For the entries below, the result should be an exact transcription of the lines from the one with "Click the gray muted speaker icon" up to and including the one with "Given: Click the External", and only those.

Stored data
※

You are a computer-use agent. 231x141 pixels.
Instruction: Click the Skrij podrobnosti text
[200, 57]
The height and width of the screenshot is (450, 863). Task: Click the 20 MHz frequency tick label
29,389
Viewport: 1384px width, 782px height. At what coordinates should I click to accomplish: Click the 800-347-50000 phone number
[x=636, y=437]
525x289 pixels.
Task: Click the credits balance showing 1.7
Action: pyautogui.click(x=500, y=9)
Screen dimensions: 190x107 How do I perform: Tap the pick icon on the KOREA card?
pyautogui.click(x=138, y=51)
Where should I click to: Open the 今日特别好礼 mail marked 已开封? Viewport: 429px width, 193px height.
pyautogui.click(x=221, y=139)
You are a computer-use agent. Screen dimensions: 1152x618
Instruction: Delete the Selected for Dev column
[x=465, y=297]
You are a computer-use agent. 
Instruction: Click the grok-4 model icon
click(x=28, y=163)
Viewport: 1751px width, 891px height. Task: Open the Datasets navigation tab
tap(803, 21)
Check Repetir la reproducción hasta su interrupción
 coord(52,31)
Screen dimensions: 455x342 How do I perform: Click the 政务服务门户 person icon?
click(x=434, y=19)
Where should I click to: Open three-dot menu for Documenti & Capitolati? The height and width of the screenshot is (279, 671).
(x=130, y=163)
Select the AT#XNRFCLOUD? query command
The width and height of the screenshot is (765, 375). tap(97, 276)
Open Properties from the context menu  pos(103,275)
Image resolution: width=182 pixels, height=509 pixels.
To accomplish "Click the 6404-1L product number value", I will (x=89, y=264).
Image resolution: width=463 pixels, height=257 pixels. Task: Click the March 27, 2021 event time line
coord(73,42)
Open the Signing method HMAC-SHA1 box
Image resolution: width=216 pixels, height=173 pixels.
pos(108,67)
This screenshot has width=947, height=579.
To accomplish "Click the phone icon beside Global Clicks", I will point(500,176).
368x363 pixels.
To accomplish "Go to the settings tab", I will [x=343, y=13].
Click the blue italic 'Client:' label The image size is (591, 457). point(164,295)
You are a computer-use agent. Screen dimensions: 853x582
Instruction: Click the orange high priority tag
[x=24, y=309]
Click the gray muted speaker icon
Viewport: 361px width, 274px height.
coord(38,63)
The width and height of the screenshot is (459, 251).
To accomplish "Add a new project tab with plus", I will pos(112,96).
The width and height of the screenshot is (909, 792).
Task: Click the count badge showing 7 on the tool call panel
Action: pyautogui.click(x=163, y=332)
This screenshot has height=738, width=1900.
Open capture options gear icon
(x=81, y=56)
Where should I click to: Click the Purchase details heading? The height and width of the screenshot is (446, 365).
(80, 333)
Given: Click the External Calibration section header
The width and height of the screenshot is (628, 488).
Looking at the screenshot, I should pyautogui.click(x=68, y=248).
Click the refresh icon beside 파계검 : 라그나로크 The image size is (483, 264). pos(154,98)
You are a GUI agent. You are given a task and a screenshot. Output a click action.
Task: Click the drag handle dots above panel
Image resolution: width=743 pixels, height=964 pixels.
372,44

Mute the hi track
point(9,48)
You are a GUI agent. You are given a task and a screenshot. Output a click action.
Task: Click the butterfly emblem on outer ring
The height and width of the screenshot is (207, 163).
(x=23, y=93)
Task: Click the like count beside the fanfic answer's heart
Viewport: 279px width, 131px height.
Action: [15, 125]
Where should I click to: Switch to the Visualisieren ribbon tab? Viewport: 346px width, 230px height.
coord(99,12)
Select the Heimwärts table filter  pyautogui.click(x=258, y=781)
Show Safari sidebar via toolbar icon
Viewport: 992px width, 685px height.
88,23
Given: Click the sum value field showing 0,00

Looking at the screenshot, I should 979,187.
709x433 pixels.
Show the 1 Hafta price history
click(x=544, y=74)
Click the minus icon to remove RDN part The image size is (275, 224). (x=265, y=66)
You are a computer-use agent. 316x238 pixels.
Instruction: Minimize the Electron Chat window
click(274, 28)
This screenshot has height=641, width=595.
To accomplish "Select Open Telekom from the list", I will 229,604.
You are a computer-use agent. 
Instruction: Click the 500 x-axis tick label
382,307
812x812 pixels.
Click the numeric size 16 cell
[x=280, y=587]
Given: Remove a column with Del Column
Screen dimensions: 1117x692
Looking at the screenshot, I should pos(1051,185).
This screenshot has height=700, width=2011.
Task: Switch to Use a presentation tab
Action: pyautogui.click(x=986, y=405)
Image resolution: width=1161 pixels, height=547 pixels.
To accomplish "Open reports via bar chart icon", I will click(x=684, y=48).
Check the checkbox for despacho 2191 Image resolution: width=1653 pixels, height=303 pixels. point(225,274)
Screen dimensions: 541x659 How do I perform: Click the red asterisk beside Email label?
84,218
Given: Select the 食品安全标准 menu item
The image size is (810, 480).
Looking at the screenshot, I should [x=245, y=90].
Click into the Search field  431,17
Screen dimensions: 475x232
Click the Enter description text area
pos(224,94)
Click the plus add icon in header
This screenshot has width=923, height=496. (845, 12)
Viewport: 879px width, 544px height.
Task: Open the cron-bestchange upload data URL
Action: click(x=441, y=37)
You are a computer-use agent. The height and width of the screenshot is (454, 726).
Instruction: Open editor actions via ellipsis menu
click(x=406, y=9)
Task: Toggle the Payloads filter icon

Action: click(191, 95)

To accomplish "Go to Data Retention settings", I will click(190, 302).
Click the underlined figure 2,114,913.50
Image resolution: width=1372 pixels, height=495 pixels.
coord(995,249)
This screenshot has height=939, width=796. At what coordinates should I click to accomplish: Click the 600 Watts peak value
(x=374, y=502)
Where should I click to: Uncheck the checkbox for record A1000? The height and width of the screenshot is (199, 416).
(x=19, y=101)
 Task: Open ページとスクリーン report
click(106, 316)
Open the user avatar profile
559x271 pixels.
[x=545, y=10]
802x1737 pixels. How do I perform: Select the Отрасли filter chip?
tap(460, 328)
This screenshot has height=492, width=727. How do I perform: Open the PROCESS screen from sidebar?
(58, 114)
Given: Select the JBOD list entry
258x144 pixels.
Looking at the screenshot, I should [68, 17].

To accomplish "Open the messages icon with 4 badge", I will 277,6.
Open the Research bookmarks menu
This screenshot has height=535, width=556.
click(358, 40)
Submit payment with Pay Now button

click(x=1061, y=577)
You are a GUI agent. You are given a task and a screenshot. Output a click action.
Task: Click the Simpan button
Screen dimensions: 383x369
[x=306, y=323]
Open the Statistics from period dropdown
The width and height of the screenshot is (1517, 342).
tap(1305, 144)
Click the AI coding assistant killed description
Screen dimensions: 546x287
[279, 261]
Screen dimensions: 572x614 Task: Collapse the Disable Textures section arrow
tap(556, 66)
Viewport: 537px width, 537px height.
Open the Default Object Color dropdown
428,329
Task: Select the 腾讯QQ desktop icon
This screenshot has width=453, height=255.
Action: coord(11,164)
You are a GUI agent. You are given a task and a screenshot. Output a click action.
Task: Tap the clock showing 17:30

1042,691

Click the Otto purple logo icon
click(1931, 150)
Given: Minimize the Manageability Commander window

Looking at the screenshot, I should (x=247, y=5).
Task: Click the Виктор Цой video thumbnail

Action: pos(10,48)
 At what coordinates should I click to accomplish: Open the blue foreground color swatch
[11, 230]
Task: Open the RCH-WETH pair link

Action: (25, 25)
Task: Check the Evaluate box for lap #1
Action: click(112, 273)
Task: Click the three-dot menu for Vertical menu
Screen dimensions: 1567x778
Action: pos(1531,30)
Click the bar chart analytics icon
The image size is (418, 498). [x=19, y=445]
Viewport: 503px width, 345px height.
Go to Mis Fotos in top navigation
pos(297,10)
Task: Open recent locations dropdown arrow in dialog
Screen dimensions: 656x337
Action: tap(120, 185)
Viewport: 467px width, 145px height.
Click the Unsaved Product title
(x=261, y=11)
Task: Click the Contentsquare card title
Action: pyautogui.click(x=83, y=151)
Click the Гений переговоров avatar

※

▸ **Solution for this exercise**:
Click the gray muted speaker icon
Viewport: 361px width, 274px height.
coord(38,63)
The width and height of the screenshot is (459, 251).
To accomplish "Add a new project tab with plus", I will pos(112,96).
The width and height of the screenshot is (909, 792).
Task: Click the count badge showing 7 on the tool call panel
Action: pyautogui.click(x=163, y=332)
This screenshot has height=738, width=1900.
Open capture options gear icon
(x=81, y=56)
Where should I click to: Click the Purchase details heading? The height and width of the screenshot is (446, 365).
(80, 333)
Given: Click the External Calibration section header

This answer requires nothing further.